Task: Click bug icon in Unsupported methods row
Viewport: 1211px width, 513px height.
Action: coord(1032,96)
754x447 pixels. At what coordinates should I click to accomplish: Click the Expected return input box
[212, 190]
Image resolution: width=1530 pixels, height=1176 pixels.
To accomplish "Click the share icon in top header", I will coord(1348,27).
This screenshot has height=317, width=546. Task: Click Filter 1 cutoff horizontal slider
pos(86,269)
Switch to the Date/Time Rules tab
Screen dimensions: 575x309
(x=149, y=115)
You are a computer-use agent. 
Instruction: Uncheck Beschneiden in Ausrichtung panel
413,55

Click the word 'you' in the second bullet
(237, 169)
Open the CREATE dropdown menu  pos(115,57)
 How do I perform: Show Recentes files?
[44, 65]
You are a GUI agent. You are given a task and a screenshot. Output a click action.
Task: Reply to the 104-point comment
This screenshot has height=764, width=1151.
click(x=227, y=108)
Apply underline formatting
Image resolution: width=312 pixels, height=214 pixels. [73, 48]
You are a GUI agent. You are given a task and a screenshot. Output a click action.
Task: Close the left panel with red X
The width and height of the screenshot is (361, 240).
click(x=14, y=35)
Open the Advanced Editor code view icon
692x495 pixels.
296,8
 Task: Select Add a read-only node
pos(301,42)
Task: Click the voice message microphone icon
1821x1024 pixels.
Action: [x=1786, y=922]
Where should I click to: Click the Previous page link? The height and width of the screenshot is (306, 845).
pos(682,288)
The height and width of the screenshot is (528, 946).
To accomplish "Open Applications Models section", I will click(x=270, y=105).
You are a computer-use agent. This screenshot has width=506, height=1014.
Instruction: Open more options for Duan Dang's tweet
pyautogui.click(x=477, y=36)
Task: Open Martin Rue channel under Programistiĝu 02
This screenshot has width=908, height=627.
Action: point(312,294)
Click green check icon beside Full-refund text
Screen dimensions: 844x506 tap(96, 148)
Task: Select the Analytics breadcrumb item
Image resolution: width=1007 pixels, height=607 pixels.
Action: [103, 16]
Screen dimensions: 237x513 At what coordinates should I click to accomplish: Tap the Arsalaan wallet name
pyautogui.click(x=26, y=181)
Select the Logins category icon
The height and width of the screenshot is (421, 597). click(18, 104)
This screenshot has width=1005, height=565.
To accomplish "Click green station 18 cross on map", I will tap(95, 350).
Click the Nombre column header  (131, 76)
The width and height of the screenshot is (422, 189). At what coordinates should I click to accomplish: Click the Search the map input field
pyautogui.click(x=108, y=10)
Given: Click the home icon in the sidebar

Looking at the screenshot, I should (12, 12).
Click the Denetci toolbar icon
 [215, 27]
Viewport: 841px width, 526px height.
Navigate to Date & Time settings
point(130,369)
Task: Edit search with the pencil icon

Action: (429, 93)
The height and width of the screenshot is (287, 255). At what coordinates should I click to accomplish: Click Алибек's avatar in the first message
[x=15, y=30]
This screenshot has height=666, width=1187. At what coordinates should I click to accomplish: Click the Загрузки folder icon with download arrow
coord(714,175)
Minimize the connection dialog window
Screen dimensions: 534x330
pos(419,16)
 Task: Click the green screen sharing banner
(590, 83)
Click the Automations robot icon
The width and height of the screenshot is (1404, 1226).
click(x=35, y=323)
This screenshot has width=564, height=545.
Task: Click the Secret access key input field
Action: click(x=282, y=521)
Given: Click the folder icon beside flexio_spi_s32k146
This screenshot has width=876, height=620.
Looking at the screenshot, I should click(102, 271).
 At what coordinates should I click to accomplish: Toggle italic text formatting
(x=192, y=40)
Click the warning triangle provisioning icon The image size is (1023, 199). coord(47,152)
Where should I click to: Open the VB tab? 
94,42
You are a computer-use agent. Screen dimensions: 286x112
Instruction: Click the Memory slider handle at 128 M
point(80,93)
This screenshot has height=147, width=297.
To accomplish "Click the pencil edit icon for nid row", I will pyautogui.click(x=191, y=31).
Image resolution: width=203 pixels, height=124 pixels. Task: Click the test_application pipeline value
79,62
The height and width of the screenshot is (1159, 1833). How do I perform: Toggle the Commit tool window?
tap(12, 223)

····················

**STATED GOAL**. List every line of the records above that contains the string "Instruction", treating uppercase and lowercase letters as different.

**SOLUTION TO THIS EXERCISE**.
Instruction: Uncheck Beschneiden in Ausrichtung panel
Instruction: Open more options for Duan Dang's tweet
Instruction: Click the Memory slider handle at 128 M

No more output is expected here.